|
[Date Prev][Date Next][Thread Prev][Thread Next][Date Index][Thread Index] Re: [PATCH 12/12] evtchn: convert domain event lock to an r/w one
On Mon, Sep 28, 2020 at 01:02:43PM +0200, Jan Beulich wrote:
> Especially for the use in evtchn_move_pirqs() (called when moving a vCPU
> across pCPU-s) and the ones in EOI handling in PCI pass-through code,
> serializing perhaps an entire domain isn't helpful when no state (which
> isn't e.g. further protected by the per-channel lock) changes.
>
> Unfortunately this implies dropping of lock profiling for this lock,
> until r/w locks may get enabled for such functionality.
>
> While ->notify_vcpu_id is now meant to be consistently updated with the
> per-channel lock held for writing, an extension applies to ECS_PIRQ: The
> field is also guaranteed to not change with the per-domain event lock
> held. Therefore the unlink_pirq_port() call from evtchn_bind_vcpu() as
> well as the link_pirq_port() one from evtchn_bind_pirq() could in
> principle be moved out of the per-channel locked regions, but this
> further code churn didn't seem worth it.
>
> Signed-off-by: Jan Beulich <jbeulich@xxxxxxxx>
> ---
> RFC:
> * In evtchn_bind_vcpu() the question is whether limiting the use of
> write_lock() to just the ECS_PIRQ case is really worth it.
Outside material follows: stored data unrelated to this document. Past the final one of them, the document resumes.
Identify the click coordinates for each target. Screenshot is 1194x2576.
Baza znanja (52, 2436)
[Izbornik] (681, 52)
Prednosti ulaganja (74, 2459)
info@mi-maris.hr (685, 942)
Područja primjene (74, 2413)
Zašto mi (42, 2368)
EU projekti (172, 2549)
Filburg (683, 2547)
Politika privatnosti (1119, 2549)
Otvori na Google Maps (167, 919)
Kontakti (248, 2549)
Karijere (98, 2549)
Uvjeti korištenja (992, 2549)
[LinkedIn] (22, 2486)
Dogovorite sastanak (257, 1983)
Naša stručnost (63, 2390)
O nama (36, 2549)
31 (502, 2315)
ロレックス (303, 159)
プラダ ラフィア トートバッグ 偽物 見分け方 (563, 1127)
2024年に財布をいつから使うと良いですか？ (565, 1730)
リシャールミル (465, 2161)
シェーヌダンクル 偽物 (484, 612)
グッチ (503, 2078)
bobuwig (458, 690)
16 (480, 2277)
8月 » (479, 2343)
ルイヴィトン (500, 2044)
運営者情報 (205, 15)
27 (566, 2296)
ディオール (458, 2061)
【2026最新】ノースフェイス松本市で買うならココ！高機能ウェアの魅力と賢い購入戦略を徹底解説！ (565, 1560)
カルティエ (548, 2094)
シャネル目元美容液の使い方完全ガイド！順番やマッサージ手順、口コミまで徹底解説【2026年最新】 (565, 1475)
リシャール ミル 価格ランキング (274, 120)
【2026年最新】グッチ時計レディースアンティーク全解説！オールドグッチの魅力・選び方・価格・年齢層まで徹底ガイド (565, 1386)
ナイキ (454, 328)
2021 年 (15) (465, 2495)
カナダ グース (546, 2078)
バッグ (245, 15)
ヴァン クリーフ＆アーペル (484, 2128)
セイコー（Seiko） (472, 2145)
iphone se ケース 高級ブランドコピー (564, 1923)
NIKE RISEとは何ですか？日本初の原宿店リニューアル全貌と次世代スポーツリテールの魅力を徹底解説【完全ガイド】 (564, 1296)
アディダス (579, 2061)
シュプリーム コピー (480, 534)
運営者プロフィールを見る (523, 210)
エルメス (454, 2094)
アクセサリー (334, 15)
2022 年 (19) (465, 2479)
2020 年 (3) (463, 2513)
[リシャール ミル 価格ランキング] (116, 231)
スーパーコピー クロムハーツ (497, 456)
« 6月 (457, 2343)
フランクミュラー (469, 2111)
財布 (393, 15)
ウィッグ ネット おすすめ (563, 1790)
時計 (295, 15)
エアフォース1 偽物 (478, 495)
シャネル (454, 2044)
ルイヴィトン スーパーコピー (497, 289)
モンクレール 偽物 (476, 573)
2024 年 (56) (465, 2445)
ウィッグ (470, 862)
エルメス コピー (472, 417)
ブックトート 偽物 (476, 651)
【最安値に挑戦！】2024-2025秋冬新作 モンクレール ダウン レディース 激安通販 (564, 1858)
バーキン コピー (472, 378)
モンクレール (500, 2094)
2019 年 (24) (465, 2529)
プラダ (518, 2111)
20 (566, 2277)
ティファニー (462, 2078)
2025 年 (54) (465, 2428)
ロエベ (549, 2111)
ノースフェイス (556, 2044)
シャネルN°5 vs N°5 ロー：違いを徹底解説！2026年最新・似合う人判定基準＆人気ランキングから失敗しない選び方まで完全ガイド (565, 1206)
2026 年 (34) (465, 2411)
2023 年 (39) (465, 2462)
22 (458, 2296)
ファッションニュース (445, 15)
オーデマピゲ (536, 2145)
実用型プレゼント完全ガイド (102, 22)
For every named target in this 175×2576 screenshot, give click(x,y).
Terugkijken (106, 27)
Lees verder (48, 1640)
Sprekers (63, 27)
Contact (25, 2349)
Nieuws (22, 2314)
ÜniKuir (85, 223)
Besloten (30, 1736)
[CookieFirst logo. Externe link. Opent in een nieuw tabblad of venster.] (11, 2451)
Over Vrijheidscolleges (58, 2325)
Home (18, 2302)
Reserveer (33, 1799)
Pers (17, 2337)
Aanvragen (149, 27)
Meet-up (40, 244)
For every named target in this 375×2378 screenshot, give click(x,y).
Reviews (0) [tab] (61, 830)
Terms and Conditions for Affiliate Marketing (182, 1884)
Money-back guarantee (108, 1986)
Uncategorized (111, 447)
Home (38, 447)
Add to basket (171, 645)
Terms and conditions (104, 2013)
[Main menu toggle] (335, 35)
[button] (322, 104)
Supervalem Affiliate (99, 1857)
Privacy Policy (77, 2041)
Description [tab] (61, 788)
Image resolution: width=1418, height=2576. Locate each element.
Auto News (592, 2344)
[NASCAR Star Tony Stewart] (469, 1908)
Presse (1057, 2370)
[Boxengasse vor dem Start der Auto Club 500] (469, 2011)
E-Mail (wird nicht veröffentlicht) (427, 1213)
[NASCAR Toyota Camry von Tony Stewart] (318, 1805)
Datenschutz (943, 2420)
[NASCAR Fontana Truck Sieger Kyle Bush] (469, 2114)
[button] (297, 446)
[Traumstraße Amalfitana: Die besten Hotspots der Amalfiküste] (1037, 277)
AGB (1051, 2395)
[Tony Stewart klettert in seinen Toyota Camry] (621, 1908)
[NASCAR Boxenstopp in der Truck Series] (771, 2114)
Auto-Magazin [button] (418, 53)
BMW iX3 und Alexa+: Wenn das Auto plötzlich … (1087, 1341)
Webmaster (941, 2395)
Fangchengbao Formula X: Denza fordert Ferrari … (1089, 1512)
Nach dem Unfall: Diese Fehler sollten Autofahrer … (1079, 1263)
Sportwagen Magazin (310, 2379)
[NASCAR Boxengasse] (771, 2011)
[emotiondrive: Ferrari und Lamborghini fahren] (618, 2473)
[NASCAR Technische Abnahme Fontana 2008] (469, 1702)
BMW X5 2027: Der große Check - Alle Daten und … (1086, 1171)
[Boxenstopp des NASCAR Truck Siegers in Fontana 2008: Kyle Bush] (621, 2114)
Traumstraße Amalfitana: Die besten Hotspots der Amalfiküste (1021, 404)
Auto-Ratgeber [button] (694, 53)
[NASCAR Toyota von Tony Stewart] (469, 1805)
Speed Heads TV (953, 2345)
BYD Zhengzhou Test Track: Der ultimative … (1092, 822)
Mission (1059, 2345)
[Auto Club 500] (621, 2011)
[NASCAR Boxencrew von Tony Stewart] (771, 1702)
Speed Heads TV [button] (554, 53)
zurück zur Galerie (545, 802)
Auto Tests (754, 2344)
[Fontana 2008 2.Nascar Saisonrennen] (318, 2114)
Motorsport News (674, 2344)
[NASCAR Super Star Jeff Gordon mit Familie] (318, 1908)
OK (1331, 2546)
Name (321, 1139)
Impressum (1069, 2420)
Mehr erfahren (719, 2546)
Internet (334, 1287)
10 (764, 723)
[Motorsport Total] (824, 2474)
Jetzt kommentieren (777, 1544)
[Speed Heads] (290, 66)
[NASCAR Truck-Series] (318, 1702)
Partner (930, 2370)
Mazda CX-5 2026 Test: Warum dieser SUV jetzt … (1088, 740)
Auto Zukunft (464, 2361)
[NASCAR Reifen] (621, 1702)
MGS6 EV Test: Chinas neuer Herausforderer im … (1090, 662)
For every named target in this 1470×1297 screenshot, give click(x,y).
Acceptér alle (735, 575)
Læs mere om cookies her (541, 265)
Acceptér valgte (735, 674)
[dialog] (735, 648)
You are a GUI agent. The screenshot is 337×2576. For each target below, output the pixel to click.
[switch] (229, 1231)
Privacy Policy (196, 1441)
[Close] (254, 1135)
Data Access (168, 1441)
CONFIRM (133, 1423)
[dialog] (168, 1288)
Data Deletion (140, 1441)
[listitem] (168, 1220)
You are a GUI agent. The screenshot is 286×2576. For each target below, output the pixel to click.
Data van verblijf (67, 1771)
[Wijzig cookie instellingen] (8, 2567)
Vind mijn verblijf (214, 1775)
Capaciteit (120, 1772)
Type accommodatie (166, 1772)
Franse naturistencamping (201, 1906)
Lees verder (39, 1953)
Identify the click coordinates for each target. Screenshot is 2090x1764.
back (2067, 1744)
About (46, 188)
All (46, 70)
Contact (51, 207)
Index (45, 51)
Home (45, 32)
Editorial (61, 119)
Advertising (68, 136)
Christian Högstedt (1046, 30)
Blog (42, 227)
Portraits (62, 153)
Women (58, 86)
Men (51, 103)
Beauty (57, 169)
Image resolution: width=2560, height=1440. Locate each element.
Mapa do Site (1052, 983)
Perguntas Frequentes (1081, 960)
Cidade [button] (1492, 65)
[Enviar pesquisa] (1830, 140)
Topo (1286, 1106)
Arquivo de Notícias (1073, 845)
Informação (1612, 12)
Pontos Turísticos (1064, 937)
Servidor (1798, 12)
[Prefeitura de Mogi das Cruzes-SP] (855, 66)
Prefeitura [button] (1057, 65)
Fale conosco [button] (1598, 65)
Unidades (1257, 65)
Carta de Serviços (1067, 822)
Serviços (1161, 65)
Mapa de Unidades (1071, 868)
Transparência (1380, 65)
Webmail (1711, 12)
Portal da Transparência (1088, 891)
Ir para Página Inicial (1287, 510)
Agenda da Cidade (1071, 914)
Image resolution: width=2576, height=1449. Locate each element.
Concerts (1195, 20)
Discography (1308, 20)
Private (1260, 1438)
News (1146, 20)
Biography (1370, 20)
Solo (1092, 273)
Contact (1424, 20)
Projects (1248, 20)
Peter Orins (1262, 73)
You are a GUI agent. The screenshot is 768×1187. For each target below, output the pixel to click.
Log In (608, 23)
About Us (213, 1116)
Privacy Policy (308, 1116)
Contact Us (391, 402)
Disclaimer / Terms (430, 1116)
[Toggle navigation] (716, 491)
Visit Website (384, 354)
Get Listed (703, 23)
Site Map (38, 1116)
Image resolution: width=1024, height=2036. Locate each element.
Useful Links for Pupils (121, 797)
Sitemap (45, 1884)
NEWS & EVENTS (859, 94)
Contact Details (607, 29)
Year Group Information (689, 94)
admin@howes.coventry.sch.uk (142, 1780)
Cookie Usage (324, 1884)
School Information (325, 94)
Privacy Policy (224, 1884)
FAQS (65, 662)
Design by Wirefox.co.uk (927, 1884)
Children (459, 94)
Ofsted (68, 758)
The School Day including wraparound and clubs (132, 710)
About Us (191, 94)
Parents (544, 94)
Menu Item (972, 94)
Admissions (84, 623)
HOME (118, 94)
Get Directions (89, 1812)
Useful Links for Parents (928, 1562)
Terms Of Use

IMO I would just use use write_lock() at the top of the function in
place of the current spin_lock. The more fine grained change should be
done as a follow up patch if it's worth it. TBH event channels
shouldn't change vCPU that frequently that using a more fine grained
approach matters much.
> * In flask_get_peer_sid() the question is whether we wouldn't better
> switch to using the per-channel lock.
>
> --- a/xen/arch/x86/hvm/vmsi.c
> +++ b/xen/arch/x86/hvm/vmsi.c
> @@ -465,7 +465,7 @@ int msixtbl_pt_register(struct domain *d
> int r = -EINVAL;
>
> ASSERT(pcidevs_locked());
> - ASSERT(spin_is_locked(&d->event_lock));
> + ASSERT(rw_is_write_locked(&d->event_lock));
FWIW, we could switch rw_is_write_locked to use
_is_write_locked_by_me (or introduce rw_is_write_locked_by_me, albeit
I think all users of rw_is_write_locked care about the lock being
taken by them).
> @@ -1098,7 +1108,7 @@ int evtchn_reset(struct domain *d, bool
> if ( d != current->domain && !d->controller_pause_count )
> return -EINVAL;
>
> - spin_lock(&d->event_lock);
> + read_lock(&d->event_lock);
>
> /*
> * If we are resuming, then start where we stopped. Otherwise, check
> @@ -1109,7 +1119,7 @@ int evtchn_reset(struct domain *d, bool
> if ( i > d->next_evtchn )
> d->next_evtchn = i;
Using the read lock to write to d->next_evtchn here...
>
> - spin_unlock(&d->event_lock);
> + read_unlock(&d->event_lock);
>
> if ( !i )
> return -EBUSY;
> @@ -1121,14 +1131,14 @@ int evtchn_reset(struct domain *d, bool
> /* NB: Choice of frequency is arbitrary. */
> if ( !(i & 0x3f) && hypercall_preempt_check() )
> {
> - spin_lock(&d->event_lock);
> + write_lock(&d->event_lock);
> d->next_evtchn = i;
... but the write lock here instead seems inconsistent.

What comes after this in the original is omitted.